Vol. 24, No.22 Week of June 02, 2019

Morgan Stanley predicts $61 oil for 2019

Kay Cashman

Petroleum News

On May 23, Alaska North Slope crude closed at $67.70 per barrel, down $3.37 from the previous day, dropping below $70 for the first time in weeks.

Although the price of oil has since recovered, many analysts expect oil prices will remain volatile.

A new report from Morgan Stanley says deflationary factors such as rising U.S. shale supplies will keep prices lower than expected in the long term.

The American investment banking and financial services firm decreased its crude oil price forecast for 2019 from $69 per barrel to $61 due to weak global economic growth expectations and rising oil supply worldwide, particularly in the United States. (Both figures are for international benchmark Brent crude, which tends to correlate with the ANS price.)

That said, the Morgan Stanley report has a hefty list of conditions which would have to hold true if crude prices are to remain depressed.

While the firm acknowledges global oil production growth is declining and that U.S. shale output is also dropping, it says “with 200 billion barrels of resource with breakevens in the $40-45 per barrel range, there is an increasingly credible scenario that shale could grow >1 mb/d per year out to 2025.”

And, the firm says, future output levels from U.S. shale could increase if producers continue to make technological breakthroughs and thus reduce their costs.

But some market observers think Morgan Stanley is too optimistic about shale, noting the breakeven costs have remained unchanged even with ongoing improvements in technology.

Morgan Stanley also assumes the industry will be able to quickly overcome transportation and operational bottlenecks. In the meantime, the geopolitical tensions and supply bottlenecks which pushed crude prices up this year are still in place.

First months good for prices

All in all, 2019 has been a particularly good year for oil prices, with ANS crude gaining as much as $15 since the beginning of the year. This is primarily due to tight supplies, which were brought about by several factors, including:

* U.S. sanctions leading to a significant drop in exports from Iran, taking a chunk of supply off the markets.

* OPEC’s production controls supporting prices, which are expected to remain in effect for all of 2019.

* Declining output from Russia.

“Much of the tightening of the oil market is due to geopolitics, particularly recently,” Morgan Stanley analysts say in a research note. “We expect this will last for several quarters, but this is nevertheless a fickle basis for an oil price rally. Take that out of the equation and the oil market outlook would be very different.”

There is no doubt that oil prices are subject to periodic influences such as the May 23 impact from a surprise jump in U.S. crude supplies and the IEA trimming its oil demand growth forecast.
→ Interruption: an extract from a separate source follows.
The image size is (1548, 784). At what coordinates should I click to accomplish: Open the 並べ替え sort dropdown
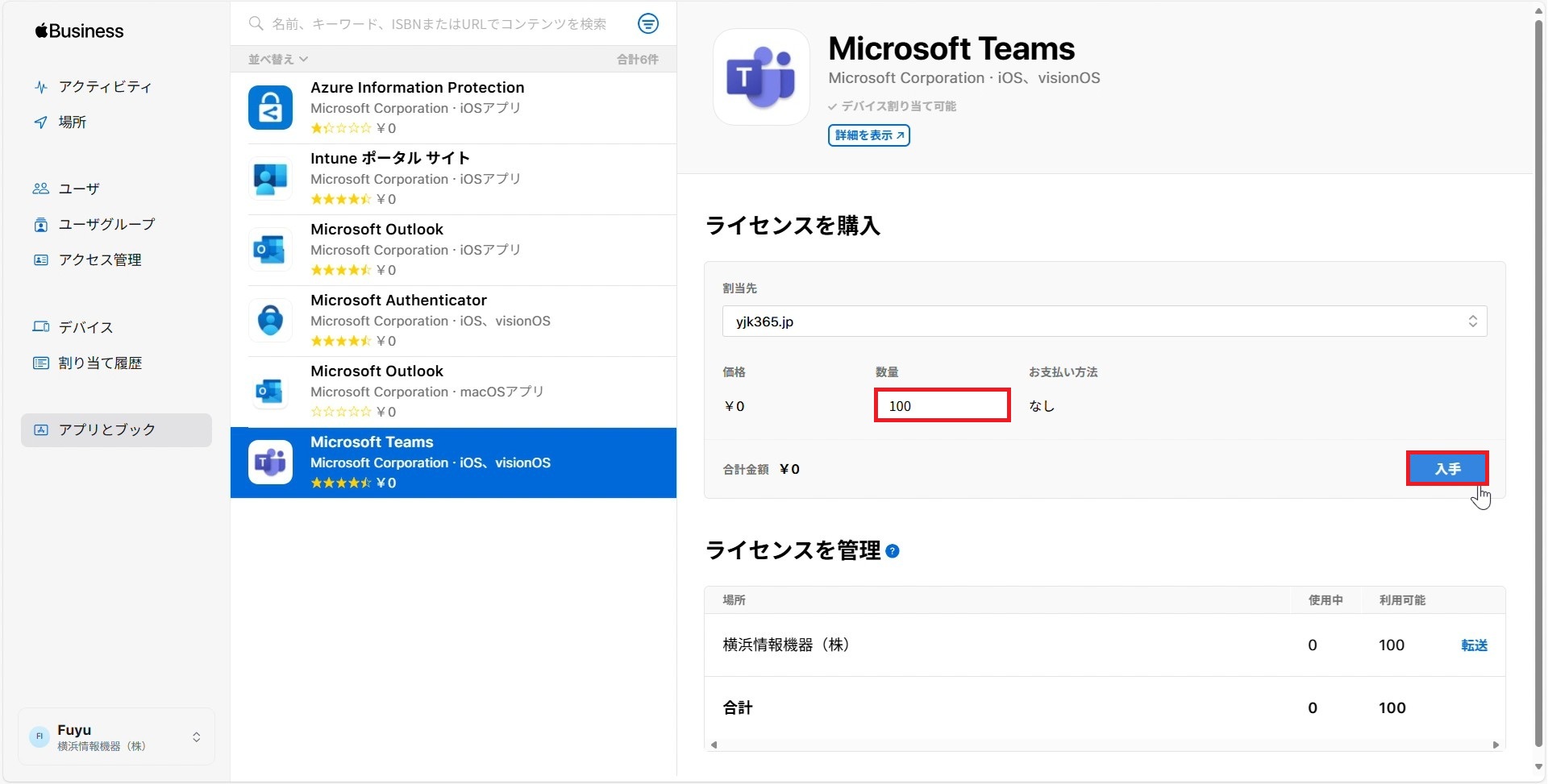point(277,59)
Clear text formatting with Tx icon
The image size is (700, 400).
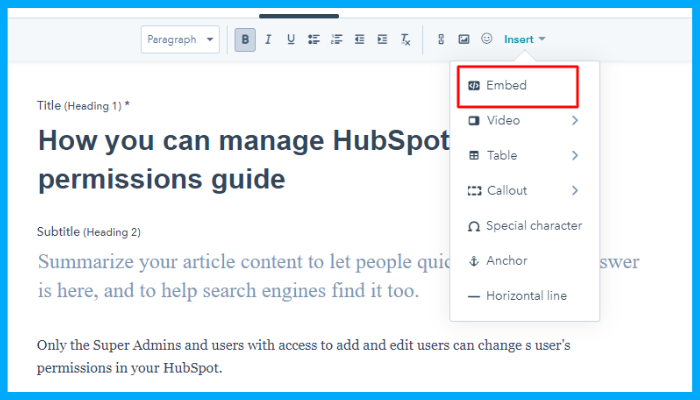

Investors should get accustomed to “a hell of a lot of volatility,” ConocoPhillips’ Chief Executive Officer Ryan Lance said during an industry conference in Houston on May 23. Global oil markets generally remain “well supplied” but are “thinly balanced” between supply and demand.

“If we see $80 we kind of tell people: Be prepared, you might see $40 or $50 on the back end,” Lance told the Association of International Petroleum Negotiators. “Cycles are getting shorter, the peaks and troughs are getting significant.”